- **Problem**: Write out the part of the records from the line containing "405x720 pixels. At" through the end as a Markdown table with the columns No. and Text. Number each line, skip blank lines, and leave out the pictures.
——————————
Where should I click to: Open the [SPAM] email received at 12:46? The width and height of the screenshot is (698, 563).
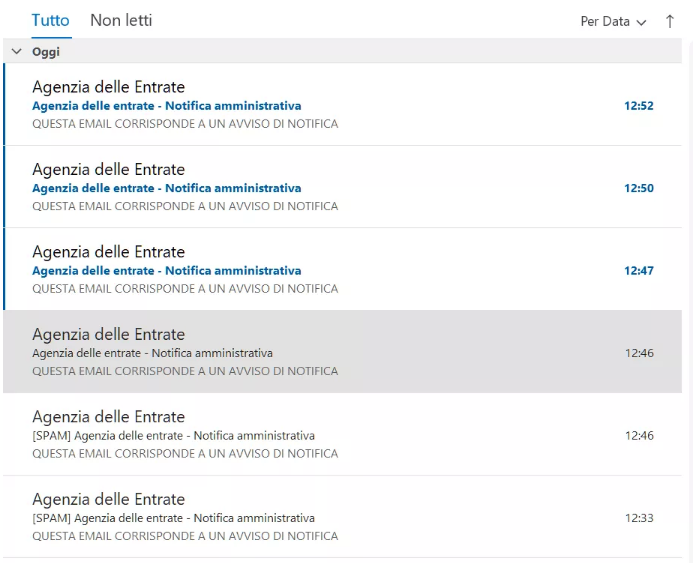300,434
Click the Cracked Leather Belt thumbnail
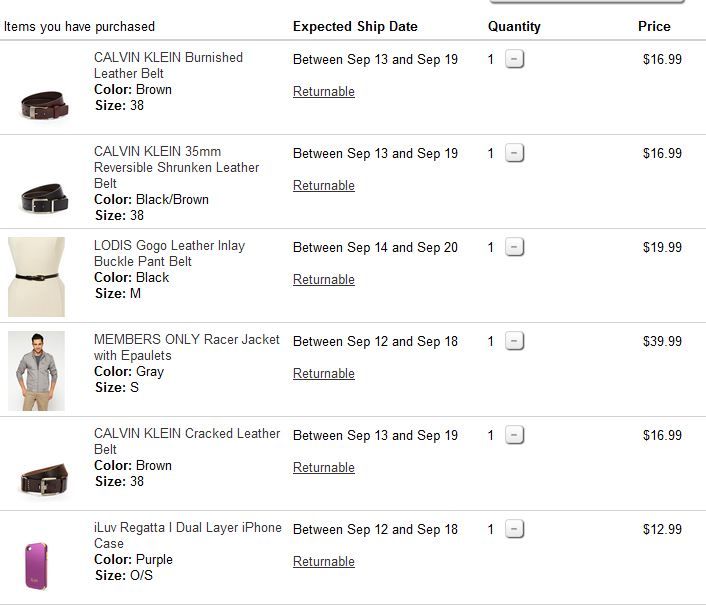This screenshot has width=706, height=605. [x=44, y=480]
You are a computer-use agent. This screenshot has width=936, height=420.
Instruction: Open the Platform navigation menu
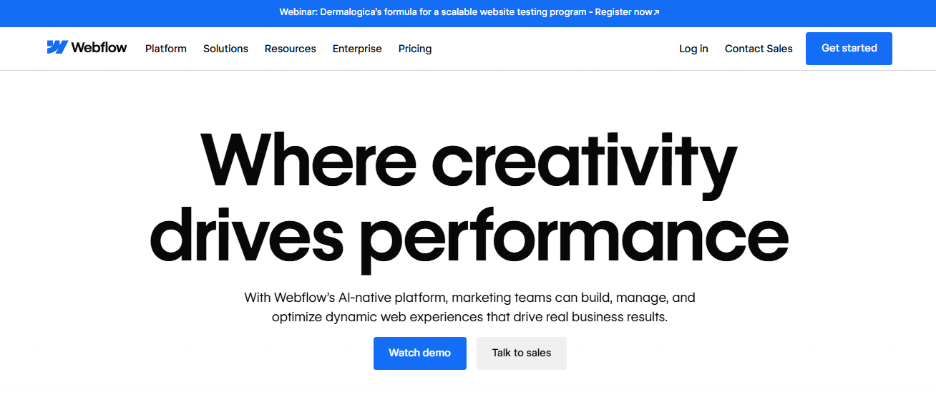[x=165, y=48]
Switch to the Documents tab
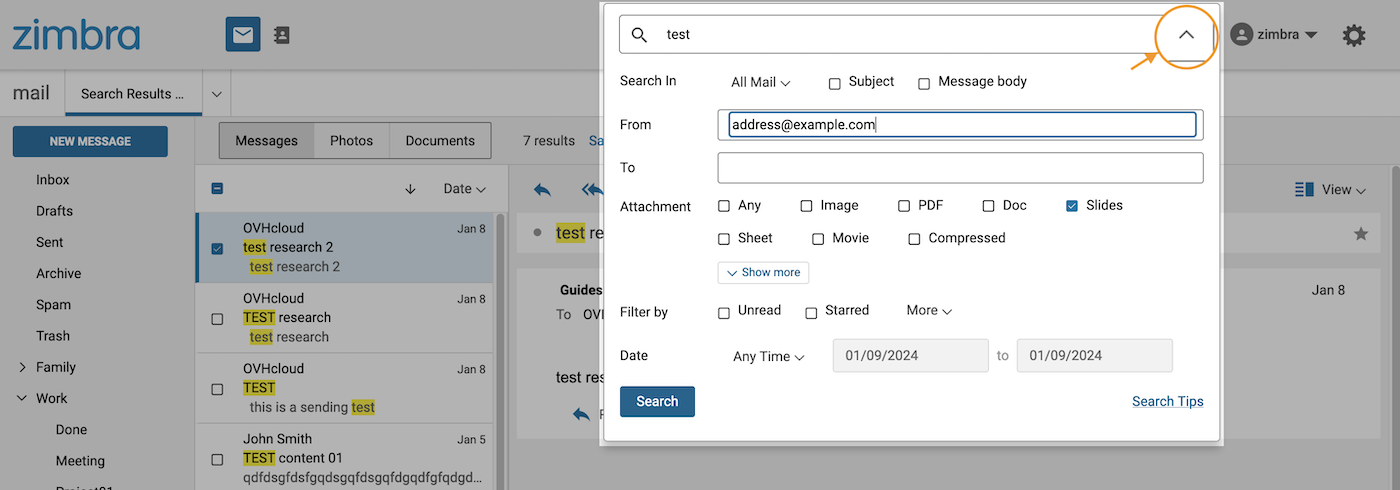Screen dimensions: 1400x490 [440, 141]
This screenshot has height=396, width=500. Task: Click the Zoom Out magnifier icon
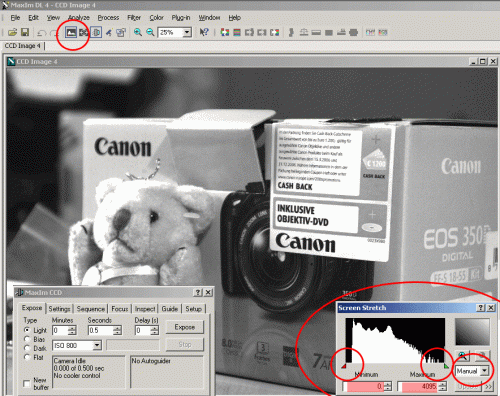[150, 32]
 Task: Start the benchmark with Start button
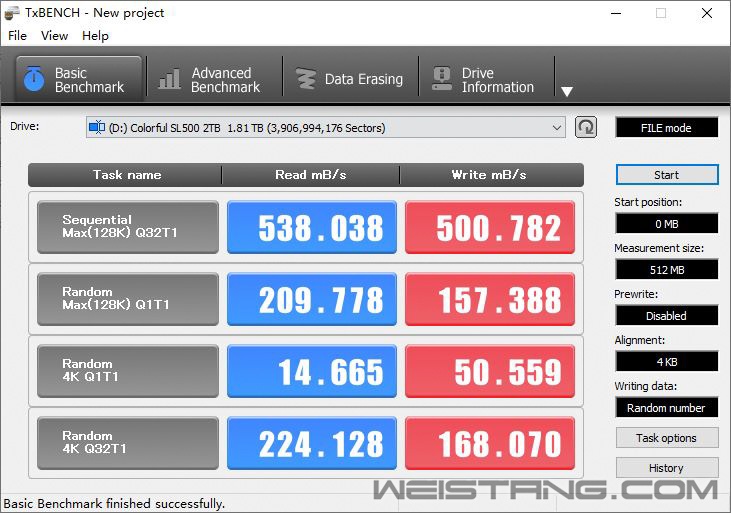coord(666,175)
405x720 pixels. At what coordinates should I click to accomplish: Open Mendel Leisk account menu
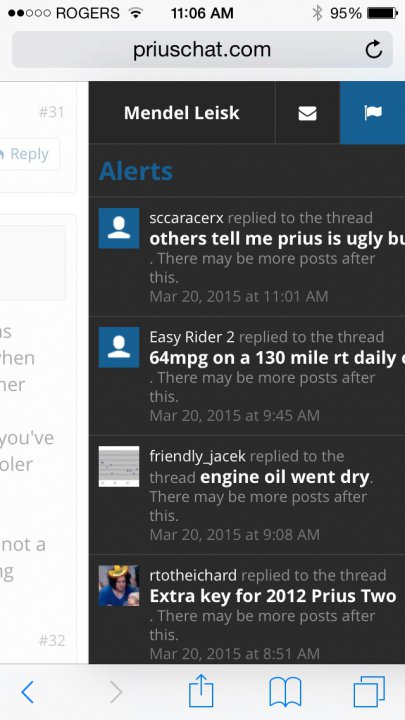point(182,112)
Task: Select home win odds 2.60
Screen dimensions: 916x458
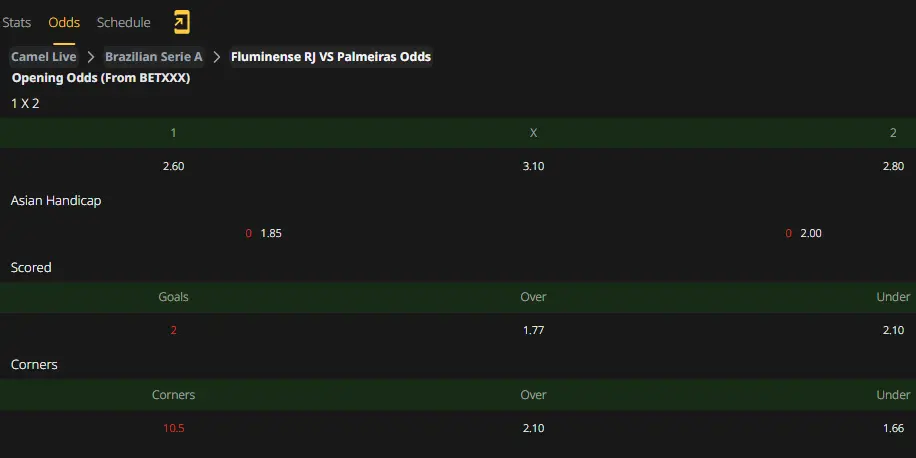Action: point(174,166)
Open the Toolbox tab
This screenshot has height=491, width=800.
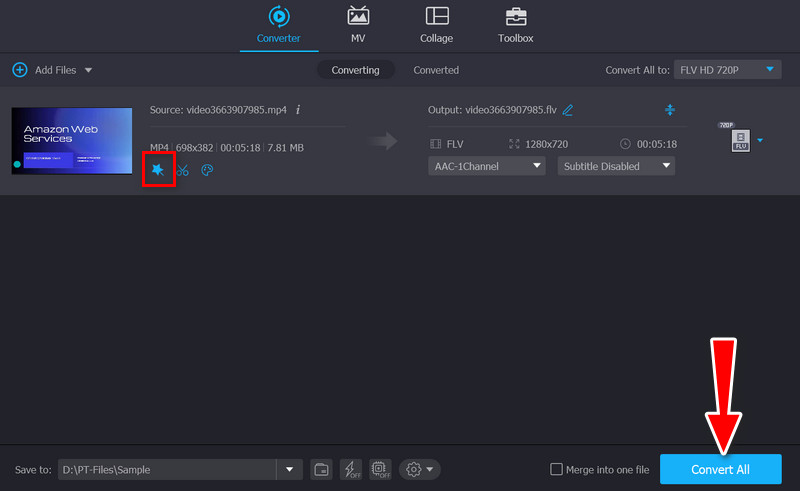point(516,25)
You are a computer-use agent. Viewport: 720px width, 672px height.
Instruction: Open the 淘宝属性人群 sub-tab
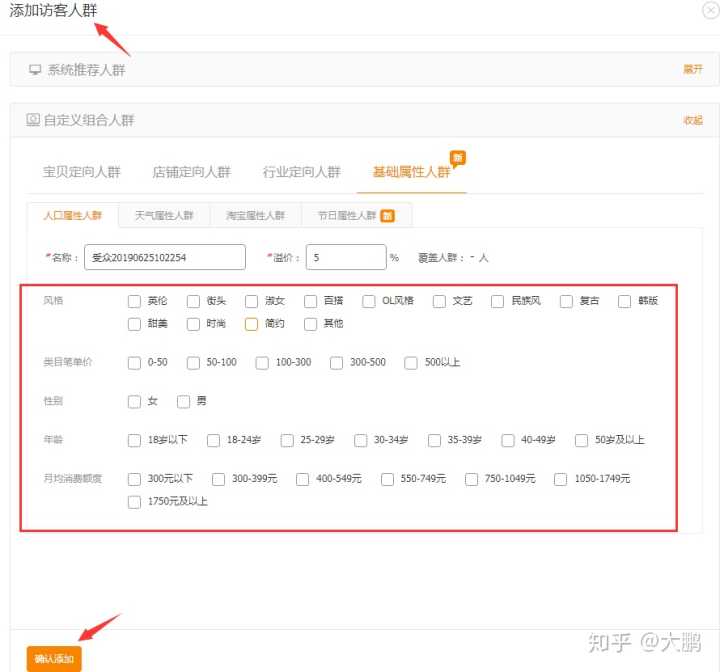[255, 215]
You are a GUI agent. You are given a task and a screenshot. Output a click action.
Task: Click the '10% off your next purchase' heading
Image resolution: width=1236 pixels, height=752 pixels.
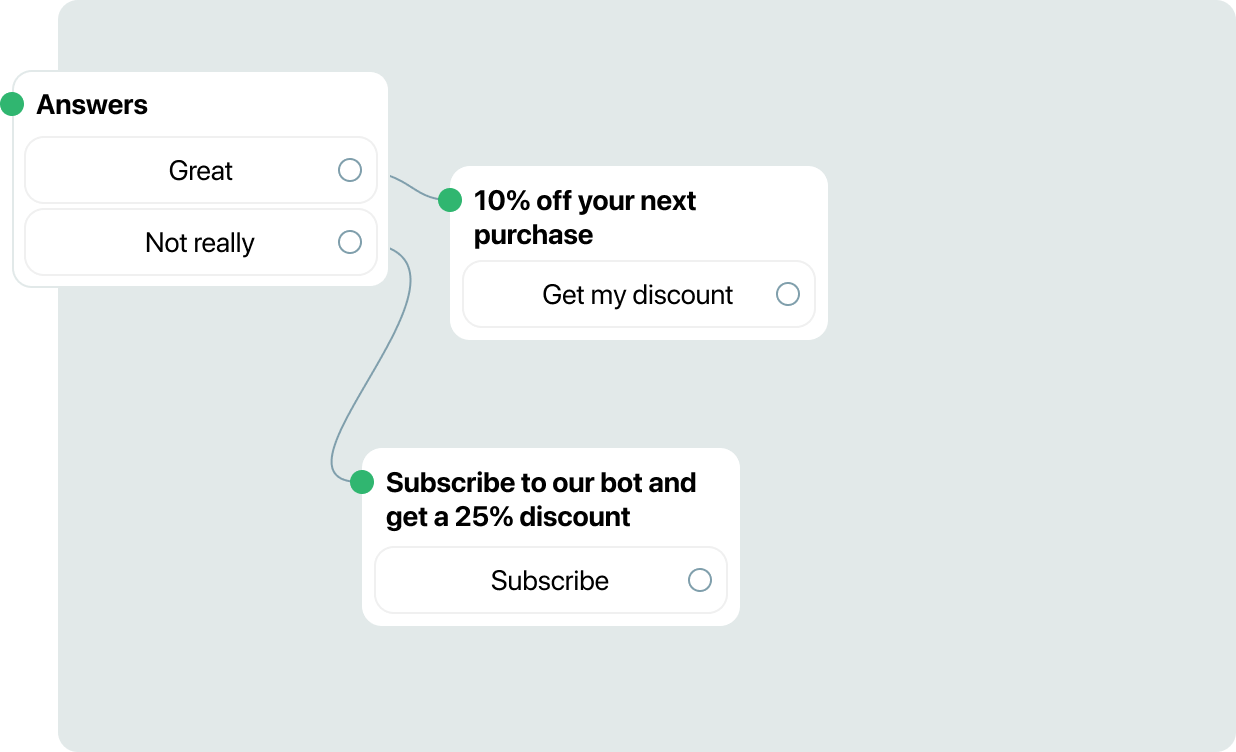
——————————
- **Response to the exercise**:
| No. | Text |
|---|---|
| 1 | 405x720 pixels. At what coordinates should I click to accomplish: Open Mendel Leisk account menu |
| 2 | point(182,112) |
| 3 | Task: Select home win odds 2.60 |
| 4 | Screen dimensions: 916x458 |
| 5 | Action: point(174,166) |
| 6 | Open the Toolbox tab |
| 7 | This screenshot has height=491, width=800. |
| 8 | point(516,25) |
| 9 | You are a computer-use agent. Viewport: 720px width, 672px height. |
| 10 | Instruction: Open the 淘宝属性人群 sub-tab |
| 11 | [255, 215] |
| 12 | You are a GUI agent. You are given a task and a screenshot. Output a click action. |
| 13 | Task: Click the '10% off your next purchase' heading |
| 14 | Image resolution: width=1236 pixels, height=752 pixels. |